By Kelly Terpstra, kterpstra@charlescitypress.com

Just over 75 acres of land near the Avenue of the Saints could be prime real estate for an industrial park that could potentially provide hundreds of jobs for the Charles City area.

It could only take a short amount of time before that site is certified by the state and in the hands of a developer near the northeast corner of the intersection of South Grand and Highway 2018.

It comes down to who is going to fund the money to purchase the property?

That crystal ball became a lot more clear at a City Council planning session held at the Charles City Fire Department on Wednesday evening.

City Administrator Steve Diers said the city can directly purchase the $2.165 million property through the use of general obligation bonds and repay those bonds with incremental tax dollars generated from the South Grand Urban Renewal TIF District, where the land is located.

There initially had been a question whether the S. Grand District produced enough incremental TIF tax revenue to purchase the property, and whether the city had enough bonding capacity to purchase that property and still have enough in reserve for other potential projects such as the Charley Western Trail bridge replacement, the broadband project and possible City Hall renovations or relocation.

Wednesday, Diers told the council that a more detailed look at the numbers shows there is enough increment revenue to repay the bonds, and enough city bonding capacity to stay within safe margins.

One possibility had been to request that Floyd County purchase the property, and be repaid with the TIF revenue, but some county officials have initially balked at the purchase idea when it has been discussed.

Once purchased, the city would grant the property to the Charles City Area Development Corp. to market and hopefully sell to an industry to locate there.

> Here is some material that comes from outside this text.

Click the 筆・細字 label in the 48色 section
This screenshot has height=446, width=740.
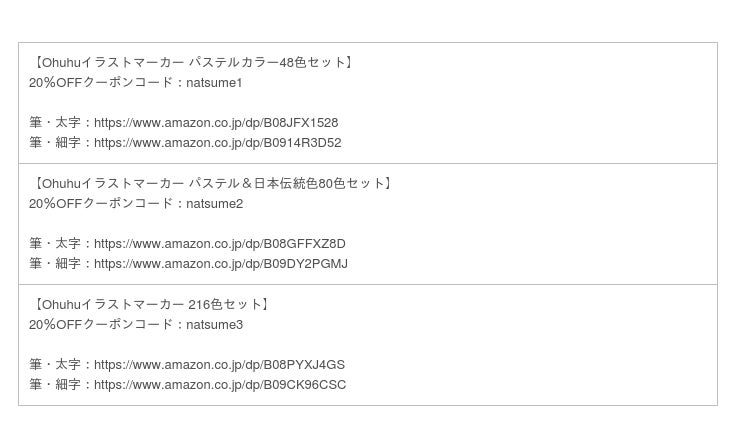click(x=55, y=143)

Once the property was sold, that money would also be used to repay the city bonds.

The CCADC and Charles City Realtor Connie Parson obtained a three-year option to purchase the land from the current property owners, Steven and Diana Swartzrock and Rockland Enterprises LLC., at a purchase price of $28,500 per acre, or about $2.15 million. That option extends until 2022 to meet the requirements for a state-certified site if the property isn’t owned by a public body.

Parson said the application for certification of the site has not been finished yet. She said CCADC Executive Director Tim Fox is still working with the state site certification committee on what to do with the 1.3 acres of wetlands on the property.

“It’s gonna be a great site,” said Diers.

Parson said the site is perfect for a distribution center to be built on the land.

“We’ll be one of a handful of sites in the state of Iowa that would actually be a certified site. That would make us extremely marketable, especially from a state standpoint as far as economic development is concerned,” said Parson.

“We feel that we have to absolutely have to own this property. That was the intent of our negotiations, which we spent, basically the last two years doing on this.”

Parson said the time is now to get the ball rolling to be able to market the land and find a buyer.

“We want to be in a position to move now, when we have a viable prospect for that property,” said Parson. “We believe that in fact that that property will be absolutely gone and hopefully a site for hundreds of jobs for Floyd County residents within the next three to five years.”

Diers said he will know more about the specifics of the certified site at the next council workshop, to be held on Monday, June 24.

“By the next workshop, we’ll have a development agreement or that grant agreement in hand,” said Diers.

Also at the workshop meeting Wednesday, the council discussed a 10-year, 100% tax abatement requested by Johnston developer Shawn Foutch so his company, JMAE LLC., can build market-rate apartments as part of $4 million project in the 1930s portion of the 500 North Grand Building.

“We have this iconic structure here that we’re trying to find an end solution for,” said Diers.

Foutch is currently in discussion with the Charles City School District to acquire the building for $1. In order to move forward with design work and engineering on the project, he’ll need the consent of the council in order to meet his tax abatement demands for the project.

Diers said Foutch has constructed similar projects in Fort Dodge and Algona. An Algona school building received a 15-year, 100% tax abatement, and the Fort Dodge building was able to break ground after a 10-year, 100% tax abatement was agreed to that also involved rebates.

Under a 14-year plan that Diers laid out that was constructed by Floyd County Assessor Gary Vander Werf, Foutch would pay property taxes once construction was started in the fiscal year 2021. The 10-year tax abatement would start in 2025 and last until 2034.

The property was assessed at $3 million and the total amount of property taxes due over the time frame was just over $614,000 – meaning Foutch would only have to pay $70,000 in property taxes. Just over $544,000 would be abated.

Council member DeLaine Freeseman thought that the council should at least try to negotiate for less than a 100% abatement. A 90% or 92% abatement was bantered back and forth.

“What I’m hearing and what we heard that night was here’s the deal, take it or leave it. And kind of like, so in other words we all just roll over and play dead?” said Freeseman. “I think it should at least be talked about and negotiated.”

Councilman Michael Hammond reminded everyone at the workshop what Foutch had to say the last time he was in person to speak about acquisition of the property last March.

“He flat out said the property is a go at 100%. At less than 100% it’s not a go,” said Hammond. “So there’s no room left for negotiations. So we’re either on board or we’re not.”

Mayor Dean Andrews said the difference between 100% and 90% was about $6,000.

“So do we jeopardize this whole thing for $6,000 a year – between a 100 and 90? To me it’s not worth $6,000 a year to even go that direction,” Andrews said.

Justin DeVore, representing the Charles City School District, said about Foutch: “Every building he has started, he has finished. I want that on the record. I know what we have. I know the challenges that we have as a community.”

Also at the meeting, Circle K Communication owners Dan and Tammy Elthon were present at the planning session to talk about a new contract for the upcoming fiscal year for the public transit system. Circle K took over operation of the transit system last August.

The current contract called for the city paying Circle K an annual sum of $48,500. Circle K is requesting just over $61,000 in the new contract.

The public transit system also makes runs to Mason City and outside the Charles City limits. A yearly payment of $30,000 from Floyd County was also requested.